Abstract:
Objectives In the localization method based on underwater acoustic arrays, noise affects the localization accuracy mainly. A localization method using a two-stage learning model is proposed to minimize noise's influence on the localization results.
Methods Firstly, a learning model based on a multilayer convolutional neural network is built for noise reduction by training the real and imaginary features of the received signal separately. Secondly, an improved weighted delay summation beamformer group model is constructed, and the gradient descent criterion adjusts the weights of each channel to obtain the optimal relative time delay and the best angle estimation. Finally, more accurate localization information is received by geometric solving.

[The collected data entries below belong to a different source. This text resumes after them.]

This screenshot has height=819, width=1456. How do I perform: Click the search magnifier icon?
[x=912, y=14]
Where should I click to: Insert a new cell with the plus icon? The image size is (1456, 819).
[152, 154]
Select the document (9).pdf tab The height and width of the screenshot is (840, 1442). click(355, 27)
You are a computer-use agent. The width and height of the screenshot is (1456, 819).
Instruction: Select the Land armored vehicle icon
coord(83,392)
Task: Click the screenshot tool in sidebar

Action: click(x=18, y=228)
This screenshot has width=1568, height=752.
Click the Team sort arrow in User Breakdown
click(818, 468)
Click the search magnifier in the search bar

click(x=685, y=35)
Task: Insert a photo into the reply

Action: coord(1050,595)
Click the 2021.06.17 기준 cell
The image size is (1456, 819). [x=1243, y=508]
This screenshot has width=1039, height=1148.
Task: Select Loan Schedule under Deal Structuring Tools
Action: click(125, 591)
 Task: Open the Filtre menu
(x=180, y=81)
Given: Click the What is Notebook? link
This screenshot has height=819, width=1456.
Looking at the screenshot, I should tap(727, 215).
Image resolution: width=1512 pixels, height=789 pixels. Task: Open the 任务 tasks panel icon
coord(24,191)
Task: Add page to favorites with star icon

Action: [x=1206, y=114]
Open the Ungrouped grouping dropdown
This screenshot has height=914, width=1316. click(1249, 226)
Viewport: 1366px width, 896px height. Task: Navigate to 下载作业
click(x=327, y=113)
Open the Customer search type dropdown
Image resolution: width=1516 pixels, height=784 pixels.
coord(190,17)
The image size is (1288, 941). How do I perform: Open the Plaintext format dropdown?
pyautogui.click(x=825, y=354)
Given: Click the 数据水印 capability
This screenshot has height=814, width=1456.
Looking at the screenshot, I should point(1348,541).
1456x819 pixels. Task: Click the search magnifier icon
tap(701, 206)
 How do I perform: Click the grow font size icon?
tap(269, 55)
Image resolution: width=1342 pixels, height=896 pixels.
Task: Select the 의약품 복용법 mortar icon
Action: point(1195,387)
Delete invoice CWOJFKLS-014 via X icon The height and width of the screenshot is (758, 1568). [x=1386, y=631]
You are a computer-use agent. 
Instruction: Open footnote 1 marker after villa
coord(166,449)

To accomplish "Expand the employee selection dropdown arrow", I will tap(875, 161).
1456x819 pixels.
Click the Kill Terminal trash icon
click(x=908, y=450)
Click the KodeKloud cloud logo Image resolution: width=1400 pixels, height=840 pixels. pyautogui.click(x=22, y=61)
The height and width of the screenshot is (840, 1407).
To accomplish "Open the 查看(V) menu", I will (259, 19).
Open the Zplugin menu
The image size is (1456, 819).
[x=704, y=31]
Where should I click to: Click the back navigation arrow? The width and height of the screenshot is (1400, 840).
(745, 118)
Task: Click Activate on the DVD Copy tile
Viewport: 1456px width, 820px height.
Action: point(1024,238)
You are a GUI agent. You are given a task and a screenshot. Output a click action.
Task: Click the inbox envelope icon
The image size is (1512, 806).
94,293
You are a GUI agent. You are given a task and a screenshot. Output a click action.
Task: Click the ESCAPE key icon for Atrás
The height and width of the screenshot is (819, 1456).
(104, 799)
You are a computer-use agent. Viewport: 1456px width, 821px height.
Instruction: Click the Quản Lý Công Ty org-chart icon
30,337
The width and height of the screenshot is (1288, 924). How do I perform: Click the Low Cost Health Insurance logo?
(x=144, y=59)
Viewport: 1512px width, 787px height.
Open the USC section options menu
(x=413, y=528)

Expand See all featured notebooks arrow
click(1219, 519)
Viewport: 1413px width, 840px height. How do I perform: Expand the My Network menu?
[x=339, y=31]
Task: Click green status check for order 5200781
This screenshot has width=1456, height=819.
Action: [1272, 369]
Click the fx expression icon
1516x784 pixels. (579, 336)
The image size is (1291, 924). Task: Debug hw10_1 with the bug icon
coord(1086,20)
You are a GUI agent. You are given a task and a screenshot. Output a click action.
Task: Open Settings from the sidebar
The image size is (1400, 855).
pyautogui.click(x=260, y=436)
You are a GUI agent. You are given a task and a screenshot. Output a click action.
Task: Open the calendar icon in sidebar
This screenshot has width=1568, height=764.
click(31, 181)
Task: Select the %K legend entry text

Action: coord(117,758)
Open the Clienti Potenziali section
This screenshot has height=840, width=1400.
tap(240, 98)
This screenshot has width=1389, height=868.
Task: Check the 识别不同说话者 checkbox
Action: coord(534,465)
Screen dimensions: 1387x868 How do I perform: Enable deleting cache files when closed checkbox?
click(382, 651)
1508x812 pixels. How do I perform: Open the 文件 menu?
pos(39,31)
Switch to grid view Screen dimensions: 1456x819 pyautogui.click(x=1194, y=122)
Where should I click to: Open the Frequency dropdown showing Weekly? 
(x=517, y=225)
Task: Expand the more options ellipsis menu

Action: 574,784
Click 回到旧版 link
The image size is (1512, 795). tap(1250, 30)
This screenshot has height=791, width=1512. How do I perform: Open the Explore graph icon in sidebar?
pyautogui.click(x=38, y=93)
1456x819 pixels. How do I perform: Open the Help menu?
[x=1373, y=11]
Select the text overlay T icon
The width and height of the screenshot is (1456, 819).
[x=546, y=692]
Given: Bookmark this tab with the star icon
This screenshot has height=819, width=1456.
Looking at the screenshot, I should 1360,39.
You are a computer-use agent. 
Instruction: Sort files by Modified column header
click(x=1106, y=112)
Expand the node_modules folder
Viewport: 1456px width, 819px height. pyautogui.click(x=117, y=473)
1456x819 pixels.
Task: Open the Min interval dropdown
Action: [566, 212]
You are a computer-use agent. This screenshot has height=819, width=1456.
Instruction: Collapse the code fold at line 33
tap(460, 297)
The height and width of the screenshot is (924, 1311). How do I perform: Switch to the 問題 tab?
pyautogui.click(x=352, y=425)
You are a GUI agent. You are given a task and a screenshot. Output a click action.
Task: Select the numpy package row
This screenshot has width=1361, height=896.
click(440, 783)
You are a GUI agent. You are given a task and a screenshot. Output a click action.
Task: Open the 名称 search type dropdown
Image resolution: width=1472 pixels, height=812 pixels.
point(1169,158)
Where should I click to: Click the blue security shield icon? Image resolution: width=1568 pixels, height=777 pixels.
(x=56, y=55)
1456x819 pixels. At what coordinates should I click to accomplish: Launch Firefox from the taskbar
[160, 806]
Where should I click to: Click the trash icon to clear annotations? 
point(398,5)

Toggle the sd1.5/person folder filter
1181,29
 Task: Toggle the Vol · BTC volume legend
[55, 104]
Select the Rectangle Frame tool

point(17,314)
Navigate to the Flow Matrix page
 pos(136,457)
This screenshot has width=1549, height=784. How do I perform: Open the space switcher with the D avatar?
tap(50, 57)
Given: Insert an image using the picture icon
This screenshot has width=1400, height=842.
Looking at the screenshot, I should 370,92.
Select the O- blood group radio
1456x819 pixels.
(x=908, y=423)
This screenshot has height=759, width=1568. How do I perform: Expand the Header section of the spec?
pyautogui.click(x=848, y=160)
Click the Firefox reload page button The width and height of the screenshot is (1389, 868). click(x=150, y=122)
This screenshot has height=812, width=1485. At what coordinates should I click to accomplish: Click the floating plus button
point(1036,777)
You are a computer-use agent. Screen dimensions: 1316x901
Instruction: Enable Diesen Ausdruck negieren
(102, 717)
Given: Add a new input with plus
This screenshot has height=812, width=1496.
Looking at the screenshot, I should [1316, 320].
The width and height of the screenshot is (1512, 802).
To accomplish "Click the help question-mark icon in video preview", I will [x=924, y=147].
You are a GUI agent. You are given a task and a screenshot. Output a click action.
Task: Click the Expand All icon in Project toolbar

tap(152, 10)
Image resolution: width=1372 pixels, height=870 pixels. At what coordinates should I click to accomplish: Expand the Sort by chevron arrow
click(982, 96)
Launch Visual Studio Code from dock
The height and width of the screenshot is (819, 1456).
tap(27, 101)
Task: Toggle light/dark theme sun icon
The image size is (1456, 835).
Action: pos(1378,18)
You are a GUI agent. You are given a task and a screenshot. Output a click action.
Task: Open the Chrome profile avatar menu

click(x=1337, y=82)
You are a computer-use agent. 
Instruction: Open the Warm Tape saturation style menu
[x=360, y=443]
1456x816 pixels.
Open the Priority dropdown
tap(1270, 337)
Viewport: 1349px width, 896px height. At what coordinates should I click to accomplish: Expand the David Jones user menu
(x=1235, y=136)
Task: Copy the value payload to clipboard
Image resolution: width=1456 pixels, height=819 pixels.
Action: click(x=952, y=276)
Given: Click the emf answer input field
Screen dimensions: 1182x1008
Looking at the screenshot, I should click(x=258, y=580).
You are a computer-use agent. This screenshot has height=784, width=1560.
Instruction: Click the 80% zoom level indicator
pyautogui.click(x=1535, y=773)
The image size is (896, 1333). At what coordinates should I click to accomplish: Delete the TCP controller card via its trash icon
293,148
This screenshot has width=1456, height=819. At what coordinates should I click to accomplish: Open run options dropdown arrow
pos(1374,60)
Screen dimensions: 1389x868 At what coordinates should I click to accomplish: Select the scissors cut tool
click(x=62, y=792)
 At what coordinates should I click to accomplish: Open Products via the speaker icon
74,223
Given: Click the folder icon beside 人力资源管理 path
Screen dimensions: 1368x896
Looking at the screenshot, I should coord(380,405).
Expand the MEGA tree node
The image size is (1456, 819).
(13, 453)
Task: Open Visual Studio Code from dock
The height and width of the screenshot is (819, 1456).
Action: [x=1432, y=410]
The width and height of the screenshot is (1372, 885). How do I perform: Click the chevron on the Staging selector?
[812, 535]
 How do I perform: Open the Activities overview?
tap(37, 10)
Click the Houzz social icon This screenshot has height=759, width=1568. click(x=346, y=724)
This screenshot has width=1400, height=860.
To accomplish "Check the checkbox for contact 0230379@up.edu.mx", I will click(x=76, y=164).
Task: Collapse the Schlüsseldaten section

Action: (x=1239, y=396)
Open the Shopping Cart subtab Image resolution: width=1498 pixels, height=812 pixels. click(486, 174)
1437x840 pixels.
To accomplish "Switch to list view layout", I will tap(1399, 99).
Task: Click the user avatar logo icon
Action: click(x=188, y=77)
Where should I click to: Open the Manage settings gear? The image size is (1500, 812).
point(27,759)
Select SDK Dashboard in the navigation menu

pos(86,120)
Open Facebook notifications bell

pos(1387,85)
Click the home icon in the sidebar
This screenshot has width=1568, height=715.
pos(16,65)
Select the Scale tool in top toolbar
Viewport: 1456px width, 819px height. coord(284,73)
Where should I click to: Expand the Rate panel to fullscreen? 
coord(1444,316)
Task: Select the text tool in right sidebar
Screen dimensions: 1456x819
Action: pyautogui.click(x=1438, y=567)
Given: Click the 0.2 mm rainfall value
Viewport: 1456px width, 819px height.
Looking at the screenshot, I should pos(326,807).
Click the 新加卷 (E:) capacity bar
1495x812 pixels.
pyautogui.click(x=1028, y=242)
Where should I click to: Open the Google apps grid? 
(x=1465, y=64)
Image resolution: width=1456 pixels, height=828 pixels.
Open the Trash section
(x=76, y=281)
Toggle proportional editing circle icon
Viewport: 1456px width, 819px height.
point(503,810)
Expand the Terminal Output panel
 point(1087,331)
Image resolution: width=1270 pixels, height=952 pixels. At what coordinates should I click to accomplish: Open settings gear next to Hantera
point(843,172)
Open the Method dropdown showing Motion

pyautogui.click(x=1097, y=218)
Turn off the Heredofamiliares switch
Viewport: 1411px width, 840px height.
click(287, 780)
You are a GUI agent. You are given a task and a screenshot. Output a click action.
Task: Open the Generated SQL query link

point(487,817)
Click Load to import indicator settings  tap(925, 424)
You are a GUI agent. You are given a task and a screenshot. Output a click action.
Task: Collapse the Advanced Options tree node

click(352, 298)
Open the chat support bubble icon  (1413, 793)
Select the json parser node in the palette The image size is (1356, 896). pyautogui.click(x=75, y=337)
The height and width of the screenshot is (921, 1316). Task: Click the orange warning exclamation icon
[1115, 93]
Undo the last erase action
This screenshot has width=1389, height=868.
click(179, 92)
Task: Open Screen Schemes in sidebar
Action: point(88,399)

Results Simulation experimental results show that the two-stage noise reduction model has awe-inspiring noise reduction performance compared to conventional underwater acoustic array processing for angular comparisons of 30°, 100°, and 130° in a SNR (signal-to-noise ratio) environment in the range of -25 dB to 10 dB. Lake tests show the same advantage of the proposed method in terms of RMSE (root mean square error) of positioning results.
Conclusions The two-stage learning model has excellent robustness in coping with SNR variations, and the received signal after processing by noise reduction has higher localization accuracy after processing based on an improved time-delay and angle estimation model, which can also be applied in practical applications such as indoor acoustic localization and radio radar arrays.